屋上ライヴに至る経緯
出典: フリー百科事典『ウィキペディア(Wikipedia)』 (2022/06/16 07:54 UTC 版)
「ルーフトップ・コンサート」の記事における「屋上ライヴに至る経緯」の解説
新曲を伴ったライヴ・パフォーマンスのためのリハーサルとして1969年1月2日からトゥイッケナム映画撮影所で始まった、いわゆる「ゲット・バック・セッション」は、ジョージ・ハリスンの一時的な離脱を経て、新しいアルバムのレコーディング・セッションに変更された。1月21日にメンバー4人はサヴィル・ロウのアップル・コア本社に場所を移し、地下のスタジオで正式なレコーディングに取りかかった。1月22日にはハリスンがビリー・プレストンをキーボーディストとして連れてきた。 こうした状況の中、ポール・マッカートニーとドキュメンタリー映画制作のために撮影を行っていたマイケル・リンゼイ=ホッグは、公衆の前でのライヴ演奏でもってセッションを終わらせるという望みを依然として抱いていた。

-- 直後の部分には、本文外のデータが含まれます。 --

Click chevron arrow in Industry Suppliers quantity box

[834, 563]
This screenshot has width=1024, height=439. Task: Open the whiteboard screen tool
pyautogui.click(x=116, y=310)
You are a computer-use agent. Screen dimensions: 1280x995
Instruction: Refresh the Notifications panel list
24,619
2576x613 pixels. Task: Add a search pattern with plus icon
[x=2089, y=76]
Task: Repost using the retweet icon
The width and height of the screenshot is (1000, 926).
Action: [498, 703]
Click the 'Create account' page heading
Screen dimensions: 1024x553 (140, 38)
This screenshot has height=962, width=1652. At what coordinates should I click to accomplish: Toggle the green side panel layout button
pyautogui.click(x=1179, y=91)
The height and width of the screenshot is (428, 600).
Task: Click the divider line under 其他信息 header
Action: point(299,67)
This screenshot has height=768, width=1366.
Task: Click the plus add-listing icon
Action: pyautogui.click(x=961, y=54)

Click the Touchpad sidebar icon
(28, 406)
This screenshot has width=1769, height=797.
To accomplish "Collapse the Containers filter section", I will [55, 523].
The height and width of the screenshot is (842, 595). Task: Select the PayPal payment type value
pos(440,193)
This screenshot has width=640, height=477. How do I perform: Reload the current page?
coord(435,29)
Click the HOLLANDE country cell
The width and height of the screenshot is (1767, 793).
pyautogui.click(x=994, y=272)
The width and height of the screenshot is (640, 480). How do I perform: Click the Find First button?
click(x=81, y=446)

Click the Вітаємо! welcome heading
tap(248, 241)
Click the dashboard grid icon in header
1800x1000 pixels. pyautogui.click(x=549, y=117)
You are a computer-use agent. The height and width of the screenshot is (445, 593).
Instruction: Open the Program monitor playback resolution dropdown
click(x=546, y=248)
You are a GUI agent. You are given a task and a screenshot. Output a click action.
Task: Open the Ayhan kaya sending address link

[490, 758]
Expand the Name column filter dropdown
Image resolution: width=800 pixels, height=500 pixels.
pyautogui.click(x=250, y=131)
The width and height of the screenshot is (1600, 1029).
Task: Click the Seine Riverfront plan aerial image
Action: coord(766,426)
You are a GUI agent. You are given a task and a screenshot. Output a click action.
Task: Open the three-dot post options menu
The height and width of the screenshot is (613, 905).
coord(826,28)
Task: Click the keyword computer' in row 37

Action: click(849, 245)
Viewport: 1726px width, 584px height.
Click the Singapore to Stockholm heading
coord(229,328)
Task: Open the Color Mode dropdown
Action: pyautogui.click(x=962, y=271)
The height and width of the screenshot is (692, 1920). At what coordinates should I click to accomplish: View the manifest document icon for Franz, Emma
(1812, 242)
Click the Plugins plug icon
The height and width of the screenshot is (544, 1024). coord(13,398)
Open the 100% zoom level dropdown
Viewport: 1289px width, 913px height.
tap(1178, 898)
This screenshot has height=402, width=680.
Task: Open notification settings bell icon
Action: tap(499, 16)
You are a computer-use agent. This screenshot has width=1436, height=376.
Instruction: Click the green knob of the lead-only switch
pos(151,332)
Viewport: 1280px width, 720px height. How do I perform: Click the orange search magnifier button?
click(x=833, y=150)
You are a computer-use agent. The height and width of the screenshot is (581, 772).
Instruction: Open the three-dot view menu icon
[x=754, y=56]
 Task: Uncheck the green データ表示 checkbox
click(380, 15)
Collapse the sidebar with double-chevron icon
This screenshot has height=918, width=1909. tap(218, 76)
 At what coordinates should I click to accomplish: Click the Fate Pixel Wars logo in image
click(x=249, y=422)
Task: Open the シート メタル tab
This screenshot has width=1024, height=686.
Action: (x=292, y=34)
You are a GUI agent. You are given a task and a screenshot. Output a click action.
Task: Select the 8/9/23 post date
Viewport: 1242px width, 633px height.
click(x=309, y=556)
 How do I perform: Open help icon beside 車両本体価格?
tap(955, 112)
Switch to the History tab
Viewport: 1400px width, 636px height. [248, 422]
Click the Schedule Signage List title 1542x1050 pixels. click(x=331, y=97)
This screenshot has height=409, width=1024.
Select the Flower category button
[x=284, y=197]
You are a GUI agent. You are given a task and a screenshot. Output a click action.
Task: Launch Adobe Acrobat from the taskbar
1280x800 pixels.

ビートルズの伝記作家である研究者のマーク・ルイソンによれば、ルーフトップ・コンサートの発案者は不明とされるが、提案自体はコンサートのわずか数日前にもたらされた。プレストンは「アップル・コアの屋上でコンサートを行うというアイデアはジョン・レノンによるものだった」と振り返っている。リンゴ・スターは「どこかでコンサートを行うことは決まっていた。パラディウムとかサハラ砂漠とかいろいろ候補が出てきたけど、機材のことを考えて屋上でやることに決まった」と証言。またリンゼイ=ホッグによるアイデアとする説も存在する。レコーディングのエンジニアを務めたグリン・ジョンズは自伝『サウンド・マン』の中でアイデアを出したのは自分だとし、こう述べている。「全員で3階に集まり、昼食をとっていたときのこと。そこの建物と特徴についてリンゴと話していたところ、彼から不意に、屋上に行ったことはあるかと聞かれた。ロンドンのウェスト・エンドが見渡せて、良い眺めなのだという。リンゴはわたしとマイケル・リンゼイ=ホッグを連れて上に向かい、広々とした平らな屋上と南西に延びる街の壮観な景色を見せてくれた。わたしはそこで思いついたことを口にした。大人数を相手にやりたいと思っているなら、この屋上でウェスト・エンド全域に向けてやったらどうだろう。下に降りてその案をみんなに伝えたところ、短い話し合いの末、それで行くことに決まった」。ロードマネージャーのマル・エヴァンズは1月26日付の自身の日記に、「昼食のあと、新鮮な空気を吸うために屋上に上がったあとで」アイデアが浮かんだと書き記している。